Public Benchmark Notes

Current findings as of 2026-03-15 from the addendum pipeline.

Verified Ground Truth Surface

Public set size: 1200
Public label agreement with graph.json: 1200/1200
Public statuses are proof-only: every public status byte is in {2, 3, 6, 7}
Public status mix:
- explicit_proof_false: 34
- explicit_proof_true: 1
- implicit_proof_false: 592
- implicit_proof_true: 573

The public benchmark is therefore not just adjacent to the Equational Theories implication graph. It is exactly recoverable from that graph.

Small Countermodel Coverage

Greedy cover over all 2-element magmas covers 454/626 public false problems with six operations:

constant_0 (0000): 172
right_projection (0101): 126
left_projection (0011): 98
xor (0110): 45
not_left (1100): 8
not_right (1010): 5

This is the strongest current false-side signal.

If we shift from the old greedy witness battery to the full fixed 10-theory 2-element pair-evaluator basis, false coverage improves to 467/626. So the full representative basis adds 13 public false decisions beyond the old six-table battery and is the better offline evaluator surface.

Brute-force search over all 19683 binary operations on the 3-element carrier adds another 84 false problems from the 172 missed by the 2-element battery, leaving 88 still unexplained.

Most frequent 3-element witness tables so far:

000000001: 10
000002222: 8
000000010: 6
021210102: 6

An explicit SAT search for 4-element countermodels, with a 1000 ms timeout per residual problem, adds another 51 false problems from the 88 missed after the 3-element pass. That leaves only 37 public false problems unexplained.

Unique-pair status split at size 4:

20 sat
1 unknown
16 unsat

An explicit SAT search for 5-element countermodels, again with a 1000 ms timeout per residual problem, adds another 16 false problems from the 37 missed after the 4-element pass. That leaves only 21 public false problems unexplained.

Unique-pair status split at size 5:

7 sat
3 unsat
7 unknown

Combined false-side coverage:

2-element battery: 454/626
3-element exhaustive search: 84/172 residual
4-element SAT search: 51/88 residual
5-element SAT search: 16/37 residual
total explained false cases: 605/626 (96.6%)

Pushing the remaining 21 cases to a 3000 ms timeout at size 5 did not add any new witnesses, so the current bottleneck is not just per-instance timeout.

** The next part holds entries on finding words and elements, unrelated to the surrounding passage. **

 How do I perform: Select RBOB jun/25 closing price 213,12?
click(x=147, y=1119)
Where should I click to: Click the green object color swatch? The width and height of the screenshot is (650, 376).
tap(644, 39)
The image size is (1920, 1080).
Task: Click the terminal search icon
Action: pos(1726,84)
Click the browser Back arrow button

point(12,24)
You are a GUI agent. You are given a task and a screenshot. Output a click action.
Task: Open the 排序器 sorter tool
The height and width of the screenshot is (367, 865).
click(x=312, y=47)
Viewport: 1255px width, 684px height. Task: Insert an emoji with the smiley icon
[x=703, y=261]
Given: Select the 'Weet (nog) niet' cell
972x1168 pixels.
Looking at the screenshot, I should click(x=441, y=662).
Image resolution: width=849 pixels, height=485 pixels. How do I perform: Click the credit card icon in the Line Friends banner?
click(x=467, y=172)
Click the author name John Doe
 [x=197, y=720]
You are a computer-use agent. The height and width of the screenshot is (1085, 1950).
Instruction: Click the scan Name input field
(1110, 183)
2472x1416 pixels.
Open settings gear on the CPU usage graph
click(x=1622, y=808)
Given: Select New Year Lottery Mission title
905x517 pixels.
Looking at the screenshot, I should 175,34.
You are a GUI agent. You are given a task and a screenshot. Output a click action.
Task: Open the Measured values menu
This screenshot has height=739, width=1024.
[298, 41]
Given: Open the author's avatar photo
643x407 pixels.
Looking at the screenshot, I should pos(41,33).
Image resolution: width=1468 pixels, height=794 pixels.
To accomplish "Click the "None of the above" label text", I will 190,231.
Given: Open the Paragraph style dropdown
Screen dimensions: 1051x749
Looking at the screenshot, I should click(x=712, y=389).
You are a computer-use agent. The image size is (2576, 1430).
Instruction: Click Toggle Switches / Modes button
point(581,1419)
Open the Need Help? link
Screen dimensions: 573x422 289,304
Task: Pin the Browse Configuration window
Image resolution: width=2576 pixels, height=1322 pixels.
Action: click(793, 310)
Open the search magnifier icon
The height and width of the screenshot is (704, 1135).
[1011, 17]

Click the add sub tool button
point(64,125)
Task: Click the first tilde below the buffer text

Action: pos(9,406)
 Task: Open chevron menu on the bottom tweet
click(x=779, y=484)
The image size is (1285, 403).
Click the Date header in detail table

The expensive residual searches are now deduped by exact (equation1_id, equation2_id) pair:

the 172 false cases missed by the 2-element battery collapse to 100 unique pairs over 93 unique sources
the 88 cases missed after the 3-element pass collapse to 37 unique pairs over 33 unique sources
the 37 cases missed after the 4-element pass collapse to 17 unique pairs over 16 unique sources
the final 21 residual false cases are only 10 unique pairs over 9 unique sources

Canonicalizing the 7 size-5 unknown residual pairs to the smallest mutually implied source and target laws already helps:

1286 -> 2891 reduces to 1286 -> 2079
2656 -> 2863 reduces to 2055 -> 2863
2805 -> 3891 reduces to 1587 -> 3891
2994 -> 2623 reduces to 2994 -> 242
rerunning size-5 SAT on those canonical pairs changes 1 case from unknown to unsat
the canonical followup status split is now 6 unknown / 1 unsat

Full-Graph Source-Law Invariants

Across the full 4694-law universe:

laws of the form x = t where x is absent from t: 816/816 imply every target law
laws of the form x = t where every occurrence of x is on a mixed path, some other variable appears exactly once in t, and the x-path set does not contain both exact LR and RL: 680/680 imply every target law
laws of the form x = t where the leftmost leaf of t is still x: 0/816 imply every target law
laws of the form x = t where x occurs exactly once and is not leftmost: 504/924 imply every target law

The first two lines are the cleanest true-side invariants discovered so far.

TRUE-Side Reality Check

The theorem-backed TRUE side is materially better than it was:

collapse rule: 243/574 public true problems
mixed-self-reference-with-singleton rule: 188/574
direct substitution-instance rule: 5/574
one-hole context closure over substitution: 6/574
combined theorem-backed cover: 433/574 (75.4%)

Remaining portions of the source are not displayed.